§ **DIRECTIONS**: Only the lines from the one that contains "Screen dimensions: 1372x883" through the last line of the records should appear, each printed exactly as it is.

───── SUPPLIED MATERIAL ─────

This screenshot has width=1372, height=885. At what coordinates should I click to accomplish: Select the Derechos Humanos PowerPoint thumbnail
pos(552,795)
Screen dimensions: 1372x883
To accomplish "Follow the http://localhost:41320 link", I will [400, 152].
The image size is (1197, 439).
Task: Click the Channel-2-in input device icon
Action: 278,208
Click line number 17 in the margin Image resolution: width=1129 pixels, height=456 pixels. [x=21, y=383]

─────

§ **EXERCISE RESULT**:
Screen dimensions: 1372x883
To accomplish "Follow the http://localhost:41320 link", I will [400, 152].
The image size is (1197, 439).
Task: Click the Channel-2-in input device icon
Action: 278,208
Click line number 17 in the margin Image resolution: width=1129 pixels, height=456 pixels. [x=21, y=383]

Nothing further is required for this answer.